> [YOUR TASK]: From the line containing "This screenshot has width=1099, height=554." to the last line of the listing, both included, copy every line exactly and drop the pictures.

> [MATERIAL PROVIDED]:
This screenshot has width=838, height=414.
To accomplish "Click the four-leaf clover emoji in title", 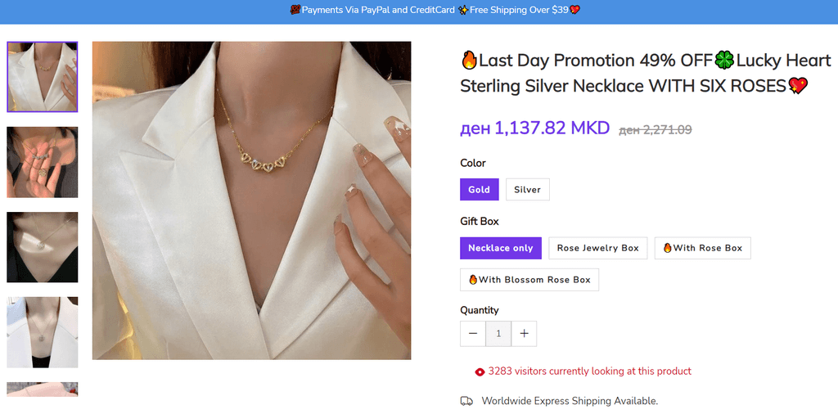I will click(x=724, y=61).
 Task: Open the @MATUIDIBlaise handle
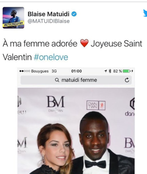[x=49, y=21]

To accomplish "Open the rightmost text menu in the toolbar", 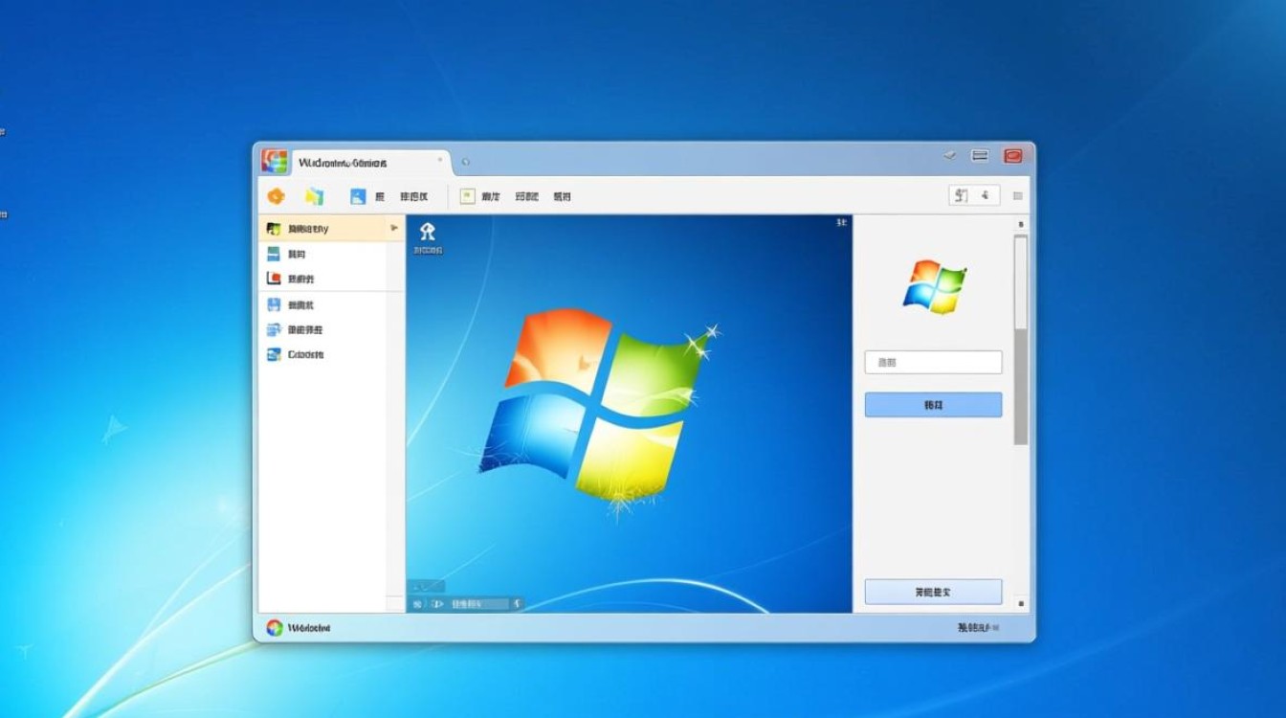I will pyautogui.click(x=563, y=195).
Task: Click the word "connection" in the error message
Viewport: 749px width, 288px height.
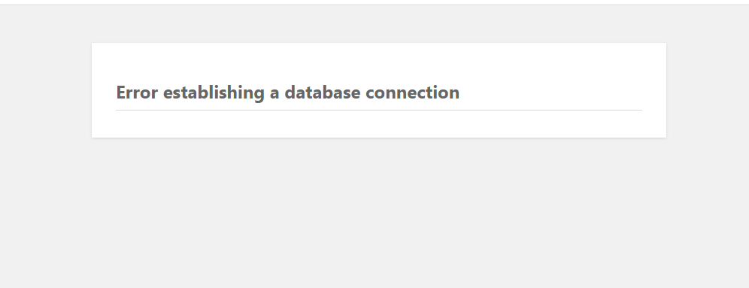Action: [x=412, y=92]
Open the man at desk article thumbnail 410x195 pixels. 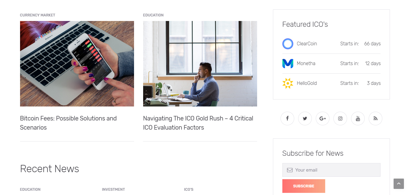[x=200, y=64]
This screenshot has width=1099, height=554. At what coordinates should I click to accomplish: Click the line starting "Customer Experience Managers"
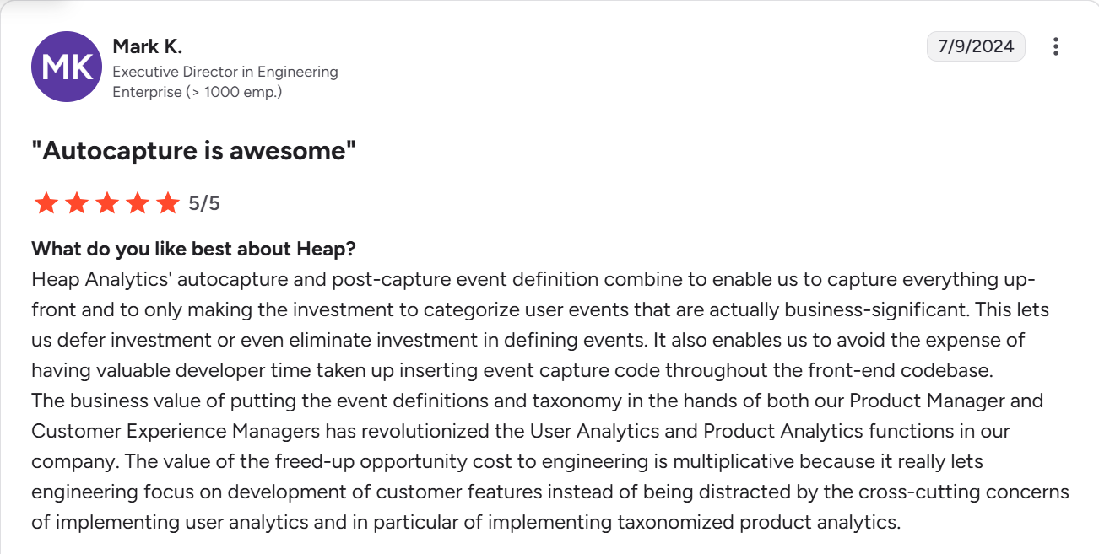pyautogui.click(x=520, y=431)
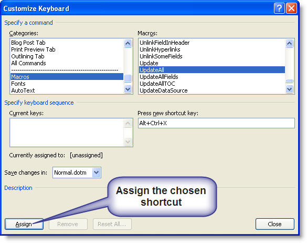Click the Macros list scroll up arrow
Viewport: 307px width, 243px height.
pos(289,43)
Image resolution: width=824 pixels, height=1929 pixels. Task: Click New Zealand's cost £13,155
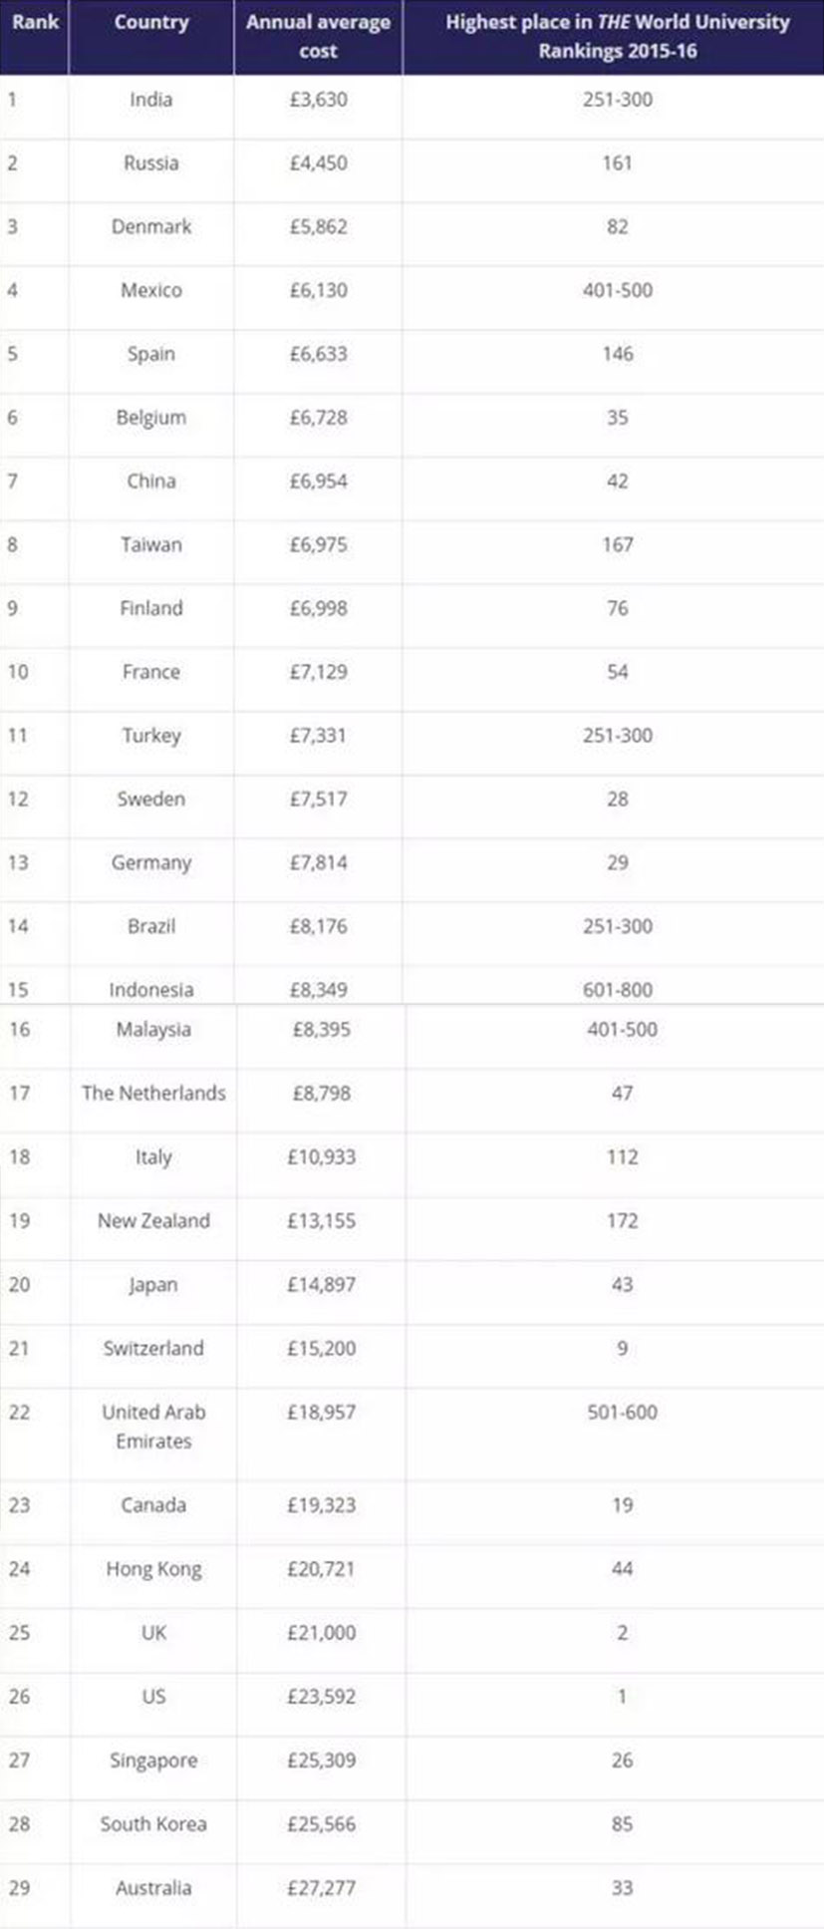(321, 1221)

> [EXERCISE RESULT]:
This screenshot has width=1099, height=554. At what coordinates should I click to accomplish: Click the line starting "Customer Experience Managers"
pyautogui.click(x=520, y=431)
Click the Macros list scroll up arrow
Viewport: 307px width, 243px height.
pos(289,43)
Image resolution: width=824 pixels, height=1929 pixels. Task: Click New Zealand's cost £13,155
(321, 1221)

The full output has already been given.